世界面

タイモン・スクリーチの本のなかにこうあった。(「序」より)

 司馬江漢が御婦人に
「これが世界の図じゃ」
と見せていると、インドあたりを見ていた婦人、

「極楽というところはいずくにござります?私はどふぞ活きて極楽へ参りとうございます」と聞く。

 江漢、「この世界の図は丸いものじゃ。その外は天でござる。この様なる世界が天のなかにはいくつもござります。其うちに極楽世界がありて、この丸いと丸とのあいだがはなれてあるところは、みな天でござる。爰で活きて歩ていかれぬ」と答える。

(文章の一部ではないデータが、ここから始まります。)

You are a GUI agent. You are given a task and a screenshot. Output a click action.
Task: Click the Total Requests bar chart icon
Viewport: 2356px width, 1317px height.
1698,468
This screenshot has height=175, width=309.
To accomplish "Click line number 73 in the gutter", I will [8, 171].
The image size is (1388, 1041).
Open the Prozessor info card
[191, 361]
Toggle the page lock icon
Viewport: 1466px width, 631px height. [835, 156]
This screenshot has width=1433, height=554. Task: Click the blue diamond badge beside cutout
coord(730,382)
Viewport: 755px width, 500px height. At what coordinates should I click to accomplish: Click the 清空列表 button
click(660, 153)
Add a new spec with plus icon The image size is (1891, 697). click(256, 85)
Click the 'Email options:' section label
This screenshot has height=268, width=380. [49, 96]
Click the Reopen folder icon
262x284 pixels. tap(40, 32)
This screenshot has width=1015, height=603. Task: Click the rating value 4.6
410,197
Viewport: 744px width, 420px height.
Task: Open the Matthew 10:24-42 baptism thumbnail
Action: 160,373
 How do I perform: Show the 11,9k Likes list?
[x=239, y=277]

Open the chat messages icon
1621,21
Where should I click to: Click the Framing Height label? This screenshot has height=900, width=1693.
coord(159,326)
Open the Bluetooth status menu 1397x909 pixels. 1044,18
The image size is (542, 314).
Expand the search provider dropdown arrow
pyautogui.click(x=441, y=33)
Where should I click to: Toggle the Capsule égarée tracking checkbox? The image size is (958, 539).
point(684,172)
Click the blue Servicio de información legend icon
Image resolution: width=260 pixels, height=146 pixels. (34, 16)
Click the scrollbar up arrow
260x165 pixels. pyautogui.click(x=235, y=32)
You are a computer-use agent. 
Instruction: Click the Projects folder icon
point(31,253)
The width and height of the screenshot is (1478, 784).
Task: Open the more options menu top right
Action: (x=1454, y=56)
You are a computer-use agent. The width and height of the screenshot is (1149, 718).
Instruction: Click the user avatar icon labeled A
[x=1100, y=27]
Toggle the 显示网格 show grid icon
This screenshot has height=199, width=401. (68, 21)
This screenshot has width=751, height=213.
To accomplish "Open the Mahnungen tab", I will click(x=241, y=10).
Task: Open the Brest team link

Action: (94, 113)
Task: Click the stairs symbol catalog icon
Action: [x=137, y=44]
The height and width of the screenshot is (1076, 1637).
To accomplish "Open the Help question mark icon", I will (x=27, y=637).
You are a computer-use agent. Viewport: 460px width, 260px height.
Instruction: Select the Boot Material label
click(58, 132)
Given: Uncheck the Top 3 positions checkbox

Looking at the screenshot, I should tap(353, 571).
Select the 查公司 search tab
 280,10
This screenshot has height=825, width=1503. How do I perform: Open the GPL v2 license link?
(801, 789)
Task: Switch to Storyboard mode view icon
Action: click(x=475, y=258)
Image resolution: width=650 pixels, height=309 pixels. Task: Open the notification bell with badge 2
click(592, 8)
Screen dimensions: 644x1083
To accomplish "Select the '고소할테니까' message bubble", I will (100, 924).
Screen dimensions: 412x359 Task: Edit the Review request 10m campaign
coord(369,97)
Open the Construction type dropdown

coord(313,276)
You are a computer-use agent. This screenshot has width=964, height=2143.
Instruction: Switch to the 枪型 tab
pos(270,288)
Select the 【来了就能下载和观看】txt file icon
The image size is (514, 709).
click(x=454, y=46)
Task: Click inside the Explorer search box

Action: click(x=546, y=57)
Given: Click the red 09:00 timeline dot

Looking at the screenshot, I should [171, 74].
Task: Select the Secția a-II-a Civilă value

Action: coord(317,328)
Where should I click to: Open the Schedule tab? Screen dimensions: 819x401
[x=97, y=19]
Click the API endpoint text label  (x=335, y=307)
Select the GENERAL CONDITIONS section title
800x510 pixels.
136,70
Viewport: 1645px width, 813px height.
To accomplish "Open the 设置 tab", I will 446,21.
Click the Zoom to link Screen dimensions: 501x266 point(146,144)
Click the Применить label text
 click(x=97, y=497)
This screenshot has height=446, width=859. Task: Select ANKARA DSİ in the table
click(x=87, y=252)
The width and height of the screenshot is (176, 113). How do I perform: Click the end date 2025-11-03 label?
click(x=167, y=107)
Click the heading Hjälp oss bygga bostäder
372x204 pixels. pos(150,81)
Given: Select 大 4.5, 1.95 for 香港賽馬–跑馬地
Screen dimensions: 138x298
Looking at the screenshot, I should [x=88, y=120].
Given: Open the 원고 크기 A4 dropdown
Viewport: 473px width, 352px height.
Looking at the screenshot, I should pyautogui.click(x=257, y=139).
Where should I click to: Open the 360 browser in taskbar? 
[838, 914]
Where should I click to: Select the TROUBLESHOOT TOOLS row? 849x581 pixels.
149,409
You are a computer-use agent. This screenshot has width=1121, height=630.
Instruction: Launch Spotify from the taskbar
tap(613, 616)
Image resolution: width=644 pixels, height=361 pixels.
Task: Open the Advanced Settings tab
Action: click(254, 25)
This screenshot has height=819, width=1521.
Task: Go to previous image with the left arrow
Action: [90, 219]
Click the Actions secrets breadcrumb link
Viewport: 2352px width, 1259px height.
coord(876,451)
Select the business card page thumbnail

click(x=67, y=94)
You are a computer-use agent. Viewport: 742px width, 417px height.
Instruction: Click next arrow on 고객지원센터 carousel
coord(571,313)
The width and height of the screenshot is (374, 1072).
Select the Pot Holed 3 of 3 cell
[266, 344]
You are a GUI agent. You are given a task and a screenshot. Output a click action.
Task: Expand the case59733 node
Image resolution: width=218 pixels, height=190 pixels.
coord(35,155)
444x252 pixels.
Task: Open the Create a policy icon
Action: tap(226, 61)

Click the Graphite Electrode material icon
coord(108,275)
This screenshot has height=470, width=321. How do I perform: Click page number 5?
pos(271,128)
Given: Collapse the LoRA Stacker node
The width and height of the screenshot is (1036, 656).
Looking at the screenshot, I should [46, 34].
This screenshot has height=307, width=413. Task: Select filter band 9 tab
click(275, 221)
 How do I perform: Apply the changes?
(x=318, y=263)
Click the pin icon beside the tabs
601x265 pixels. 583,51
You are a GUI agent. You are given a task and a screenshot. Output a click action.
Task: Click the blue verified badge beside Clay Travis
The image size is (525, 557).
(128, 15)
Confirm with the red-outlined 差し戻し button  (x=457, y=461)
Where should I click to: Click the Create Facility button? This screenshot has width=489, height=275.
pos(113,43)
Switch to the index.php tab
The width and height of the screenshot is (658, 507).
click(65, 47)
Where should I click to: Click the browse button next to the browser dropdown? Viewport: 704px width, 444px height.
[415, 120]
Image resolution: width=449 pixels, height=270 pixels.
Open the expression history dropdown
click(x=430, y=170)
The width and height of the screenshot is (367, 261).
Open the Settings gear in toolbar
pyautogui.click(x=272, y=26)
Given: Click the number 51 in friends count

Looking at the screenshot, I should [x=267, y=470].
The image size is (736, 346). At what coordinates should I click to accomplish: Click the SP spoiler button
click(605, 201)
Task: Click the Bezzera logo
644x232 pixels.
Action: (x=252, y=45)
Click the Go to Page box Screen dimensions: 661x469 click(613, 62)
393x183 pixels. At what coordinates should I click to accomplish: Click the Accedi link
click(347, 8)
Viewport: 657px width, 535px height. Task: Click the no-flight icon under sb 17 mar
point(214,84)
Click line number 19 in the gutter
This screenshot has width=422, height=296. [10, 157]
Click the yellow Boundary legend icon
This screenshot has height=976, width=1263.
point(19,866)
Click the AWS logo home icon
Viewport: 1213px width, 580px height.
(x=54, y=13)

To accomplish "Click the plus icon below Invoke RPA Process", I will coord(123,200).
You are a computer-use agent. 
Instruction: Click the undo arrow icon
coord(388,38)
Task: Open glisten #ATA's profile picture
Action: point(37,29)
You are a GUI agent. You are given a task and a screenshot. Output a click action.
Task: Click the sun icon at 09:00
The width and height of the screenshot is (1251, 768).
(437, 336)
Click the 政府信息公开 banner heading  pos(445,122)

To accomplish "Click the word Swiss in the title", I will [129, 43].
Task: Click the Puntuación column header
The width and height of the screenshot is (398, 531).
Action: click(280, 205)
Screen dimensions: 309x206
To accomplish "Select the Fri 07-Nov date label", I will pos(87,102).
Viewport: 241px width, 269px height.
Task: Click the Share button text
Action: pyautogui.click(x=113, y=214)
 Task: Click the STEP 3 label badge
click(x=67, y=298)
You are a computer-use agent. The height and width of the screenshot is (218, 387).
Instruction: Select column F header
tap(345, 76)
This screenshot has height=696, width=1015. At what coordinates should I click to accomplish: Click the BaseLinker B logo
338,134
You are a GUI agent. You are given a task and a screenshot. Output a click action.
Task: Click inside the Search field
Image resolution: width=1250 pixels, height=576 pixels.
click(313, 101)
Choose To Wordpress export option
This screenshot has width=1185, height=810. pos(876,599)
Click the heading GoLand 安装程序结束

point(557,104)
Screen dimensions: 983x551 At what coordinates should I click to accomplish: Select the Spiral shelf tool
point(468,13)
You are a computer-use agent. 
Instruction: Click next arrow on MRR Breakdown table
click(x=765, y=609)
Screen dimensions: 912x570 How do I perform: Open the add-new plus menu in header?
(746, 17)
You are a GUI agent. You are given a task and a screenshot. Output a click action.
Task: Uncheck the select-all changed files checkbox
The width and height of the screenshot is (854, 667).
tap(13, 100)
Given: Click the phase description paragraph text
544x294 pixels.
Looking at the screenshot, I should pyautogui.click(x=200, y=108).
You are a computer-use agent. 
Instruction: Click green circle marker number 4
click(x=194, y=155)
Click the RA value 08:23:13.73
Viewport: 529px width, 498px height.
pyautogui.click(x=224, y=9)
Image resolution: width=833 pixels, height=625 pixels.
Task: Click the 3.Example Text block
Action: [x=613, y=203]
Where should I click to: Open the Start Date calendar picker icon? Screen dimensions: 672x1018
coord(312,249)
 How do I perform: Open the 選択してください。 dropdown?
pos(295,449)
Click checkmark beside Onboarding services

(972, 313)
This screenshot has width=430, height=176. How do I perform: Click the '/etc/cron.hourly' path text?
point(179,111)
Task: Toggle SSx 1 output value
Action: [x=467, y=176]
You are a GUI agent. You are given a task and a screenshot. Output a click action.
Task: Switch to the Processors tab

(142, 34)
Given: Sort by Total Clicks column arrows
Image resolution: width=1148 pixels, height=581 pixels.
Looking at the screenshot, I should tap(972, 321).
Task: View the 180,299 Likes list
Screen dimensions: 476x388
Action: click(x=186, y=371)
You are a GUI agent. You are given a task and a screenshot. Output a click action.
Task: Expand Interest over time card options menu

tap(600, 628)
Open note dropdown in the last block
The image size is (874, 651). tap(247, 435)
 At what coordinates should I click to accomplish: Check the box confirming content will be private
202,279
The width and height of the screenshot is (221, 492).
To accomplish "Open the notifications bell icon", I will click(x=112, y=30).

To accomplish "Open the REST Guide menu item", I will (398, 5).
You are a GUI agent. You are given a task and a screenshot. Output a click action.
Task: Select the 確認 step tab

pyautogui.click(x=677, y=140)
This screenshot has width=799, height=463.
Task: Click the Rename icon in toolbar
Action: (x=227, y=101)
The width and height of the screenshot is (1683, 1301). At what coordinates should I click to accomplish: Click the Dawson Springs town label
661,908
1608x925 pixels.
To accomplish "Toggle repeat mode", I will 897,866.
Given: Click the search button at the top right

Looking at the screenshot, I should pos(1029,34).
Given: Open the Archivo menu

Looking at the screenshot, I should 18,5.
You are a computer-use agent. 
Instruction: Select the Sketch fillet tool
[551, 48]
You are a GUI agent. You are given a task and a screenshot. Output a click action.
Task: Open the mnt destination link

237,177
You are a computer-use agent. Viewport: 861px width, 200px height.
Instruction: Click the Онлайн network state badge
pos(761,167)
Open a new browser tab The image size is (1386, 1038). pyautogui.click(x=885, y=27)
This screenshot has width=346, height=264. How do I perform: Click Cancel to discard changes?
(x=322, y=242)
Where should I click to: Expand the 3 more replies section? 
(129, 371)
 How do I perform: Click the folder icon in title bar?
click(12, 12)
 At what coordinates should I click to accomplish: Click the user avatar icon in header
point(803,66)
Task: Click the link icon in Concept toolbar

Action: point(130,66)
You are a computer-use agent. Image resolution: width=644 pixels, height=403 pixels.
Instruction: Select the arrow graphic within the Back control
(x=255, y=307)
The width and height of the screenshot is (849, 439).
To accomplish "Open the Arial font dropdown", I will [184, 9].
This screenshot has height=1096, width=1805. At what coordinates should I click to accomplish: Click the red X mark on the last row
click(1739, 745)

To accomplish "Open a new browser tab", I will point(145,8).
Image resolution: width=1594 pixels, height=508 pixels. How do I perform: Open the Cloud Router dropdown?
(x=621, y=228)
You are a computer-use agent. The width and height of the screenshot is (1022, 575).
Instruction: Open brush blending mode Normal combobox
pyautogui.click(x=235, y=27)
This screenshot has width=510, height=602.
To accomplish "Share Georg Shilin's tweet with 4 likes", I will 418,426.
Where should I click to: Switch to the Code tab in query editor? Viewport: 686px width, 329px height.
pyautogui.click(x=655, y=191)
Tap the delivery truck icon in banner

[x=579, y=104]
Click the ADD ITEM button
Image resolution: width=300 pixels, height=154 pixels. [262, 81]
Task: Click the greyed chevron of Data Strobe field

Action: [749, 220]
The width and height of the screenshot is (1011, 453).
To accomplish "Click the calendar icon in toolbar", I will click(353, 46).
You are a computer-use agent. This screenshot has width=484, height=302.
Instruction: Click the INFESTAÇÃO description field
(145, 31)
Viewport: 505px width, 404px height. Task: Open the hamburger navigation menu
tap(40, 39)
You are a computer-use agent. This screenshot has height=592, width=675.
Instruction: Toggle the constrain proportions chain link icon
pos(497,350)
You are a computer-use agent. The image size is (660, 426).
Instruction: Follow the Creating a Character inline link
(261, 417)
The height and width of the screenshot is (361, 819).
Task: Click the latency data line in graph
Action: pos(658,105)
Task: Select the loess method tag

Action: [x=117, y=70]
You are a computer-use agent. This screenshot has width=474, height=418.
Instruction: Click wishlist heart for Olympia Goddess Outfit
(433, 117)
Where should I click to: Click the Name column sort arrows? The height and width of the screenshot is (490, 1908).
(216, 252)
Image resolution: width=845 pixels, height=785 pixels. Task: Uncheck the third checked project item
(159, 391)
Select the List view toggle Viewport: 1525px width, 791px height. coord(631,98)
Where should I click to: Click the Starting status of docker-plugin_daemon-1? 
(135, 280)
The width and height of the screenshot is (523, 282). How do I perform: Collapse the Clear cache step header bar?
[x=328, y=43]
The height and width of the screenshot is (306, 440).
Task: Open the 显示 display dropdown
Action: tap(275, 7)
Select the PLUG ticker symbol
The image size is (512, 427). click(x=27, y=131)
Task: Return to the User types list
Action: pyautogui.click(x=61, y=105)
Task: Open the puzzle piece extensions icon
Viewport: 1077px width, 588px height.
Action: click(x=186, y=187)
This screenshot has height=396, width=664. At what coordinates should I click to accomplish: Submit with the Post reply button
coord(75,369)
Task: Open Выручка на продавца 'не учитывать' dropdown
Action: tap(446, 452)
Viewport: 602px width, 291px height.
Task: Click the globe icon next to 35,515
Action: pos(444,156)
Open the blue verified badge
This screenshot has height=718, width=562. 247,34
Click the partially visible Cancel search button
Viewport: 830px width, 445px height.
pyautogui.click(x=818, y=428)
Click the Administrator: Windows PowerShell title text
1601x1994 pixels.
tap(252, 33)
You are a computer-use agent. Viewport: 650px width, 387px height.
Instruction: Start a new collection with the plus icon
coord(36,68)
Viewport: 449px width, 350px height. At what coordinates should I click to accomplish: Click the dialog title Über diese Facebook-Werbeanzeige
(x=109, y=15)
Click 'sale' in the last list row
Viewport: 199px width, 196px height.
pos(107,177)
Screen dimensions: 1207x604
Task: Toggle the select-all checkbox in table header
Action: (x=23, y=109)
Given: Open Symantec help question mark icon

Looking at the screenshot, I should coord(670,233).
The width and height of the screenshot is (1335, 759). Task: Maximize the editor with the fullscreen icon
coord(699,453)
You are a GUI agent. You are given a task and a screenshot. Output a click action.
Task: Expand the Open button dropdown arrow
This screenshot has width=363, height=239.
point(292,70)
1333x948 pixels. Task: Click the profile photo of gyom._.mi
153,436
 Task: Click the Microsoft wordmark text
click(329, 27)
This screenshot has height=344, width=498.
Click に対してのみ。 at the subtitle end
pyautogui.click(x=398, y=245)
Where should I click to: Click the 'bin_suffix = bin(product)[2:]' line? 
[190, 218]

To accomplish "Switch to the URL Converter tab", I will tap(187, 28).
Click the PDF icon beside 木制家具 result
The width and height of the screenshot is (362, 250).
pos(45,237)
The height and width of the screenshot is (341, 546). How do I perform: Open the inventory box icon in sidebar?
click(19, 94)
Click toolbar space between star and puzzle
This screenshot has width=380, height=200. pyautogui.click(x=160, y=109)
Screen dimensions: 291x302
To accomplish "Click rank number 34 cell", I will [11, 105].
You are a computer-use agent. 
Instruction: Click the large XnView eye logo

 この場面をスクリーチは江戸の「面的な世界像」と西欧の「ユニタリーな世界像」とがぶつかりあおうとしていると見る。
  「面的」とは「プレイナー」と表記されているので、plainerか。
「ユニタリー」とはunitaryで、「単一面」ともいわれる(p.11)。
 一元論・一神教的な世界像と、絵巻物的・襞的な世界像ともいえるだろうか。
 とにかく、婦人が極楽の場所をきいたのには、江漢が世界の全てがここにあると豪語したせいもあったろうが、それにしても面白し。